■ **WORK ORDER**: In the copy, include every entry exactly but none of the pictures.

■ **THE DATA**:

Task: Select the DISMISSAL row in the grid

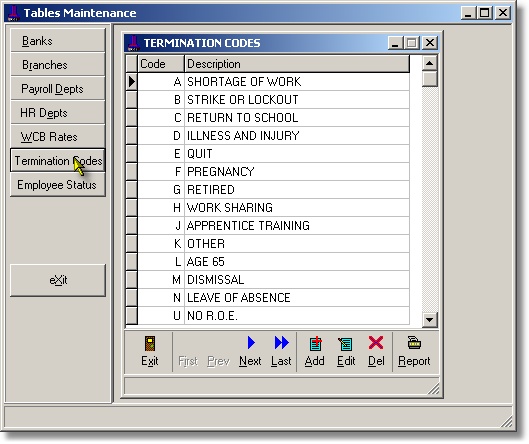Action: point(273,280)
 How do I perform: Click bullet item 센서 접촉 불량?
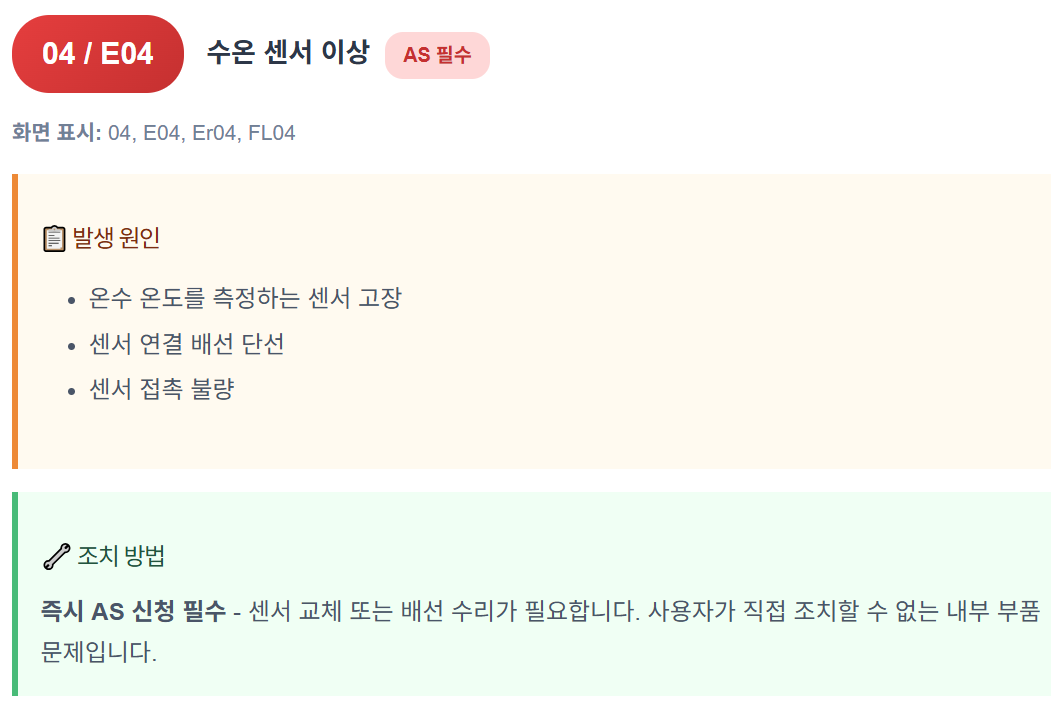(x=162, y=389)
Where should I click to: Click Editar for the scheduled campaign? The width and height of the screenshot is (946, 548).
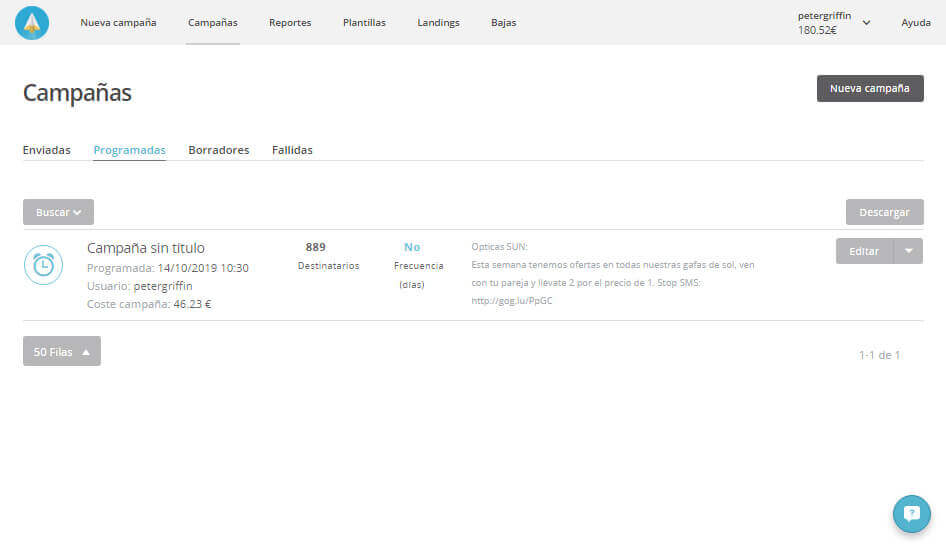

■ **TASK RESPONSE**:
Task: Select the DISMISSAL row in the grid

Action: point(273,280)
 How do I perform: Click bullet item 센서 접촉 불량?
(x=162, y=389)
Where should I click to: Click Editar for the scheduled campaign? The width and height of the screenshot is (946, 548).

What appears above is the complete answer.